## What to produce
Reproduce only the lines from the one containing "fotografia (110, 1147)" through the end of the data, exactly as they stand.

(Recorded data Opens)

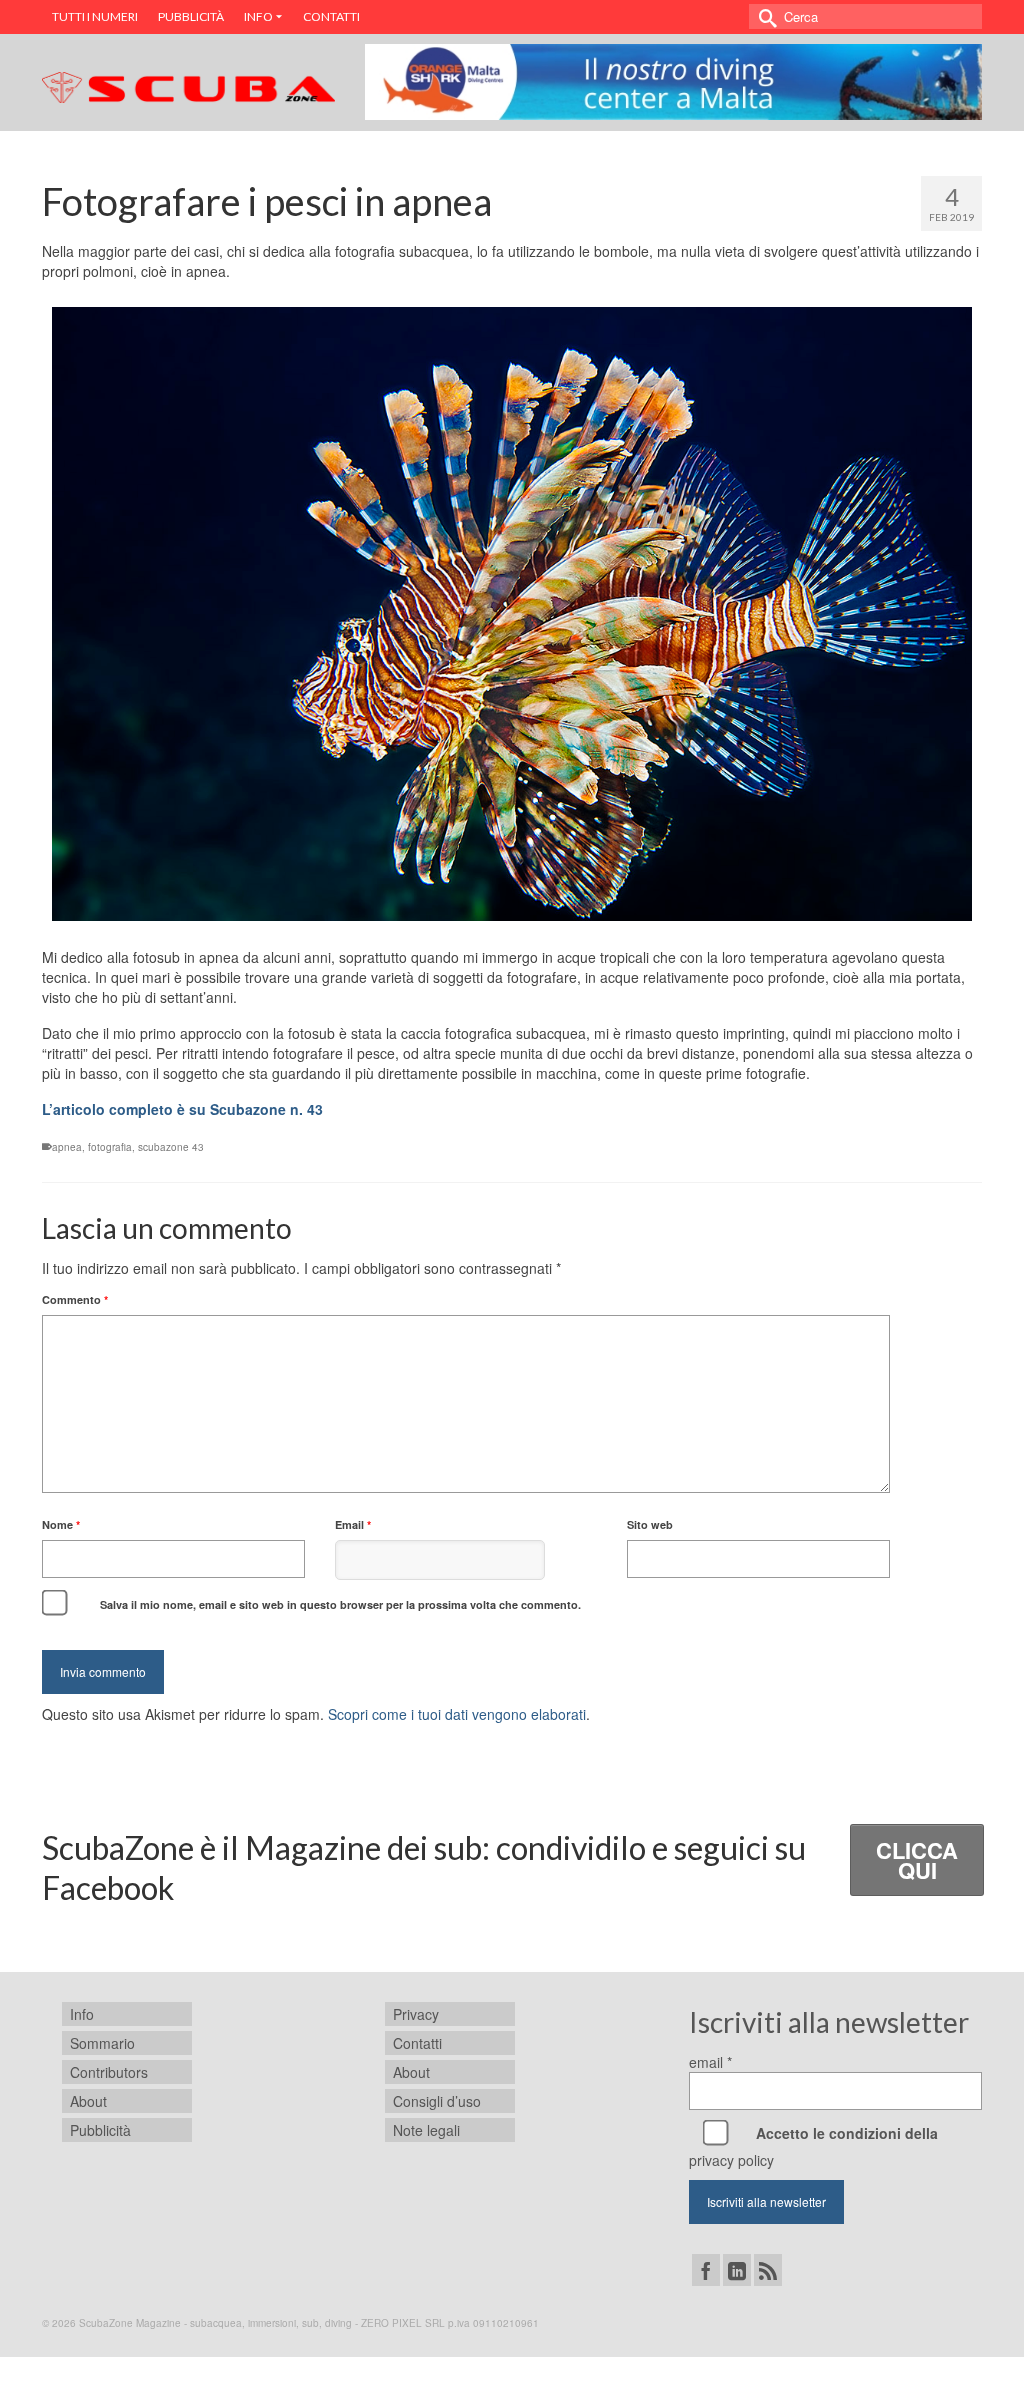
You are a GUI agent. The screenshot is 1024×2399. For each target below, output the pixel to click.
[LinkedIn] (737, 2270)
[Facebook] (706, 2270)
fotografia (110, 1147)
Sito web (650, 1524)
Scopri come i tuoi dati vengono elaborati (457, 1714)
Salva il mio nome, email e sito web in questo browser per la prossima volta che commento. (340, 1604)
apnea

(Recorded data Closes)

## Task response
fotografia (110, 1147)
Sito web (650, 1524)
Scopri come i tuoi dati vengono elaborati (457, 1714)
Salva il mio nome, email e sito web in questo browser per la prossima volta che commento. (340, 1604)
apnea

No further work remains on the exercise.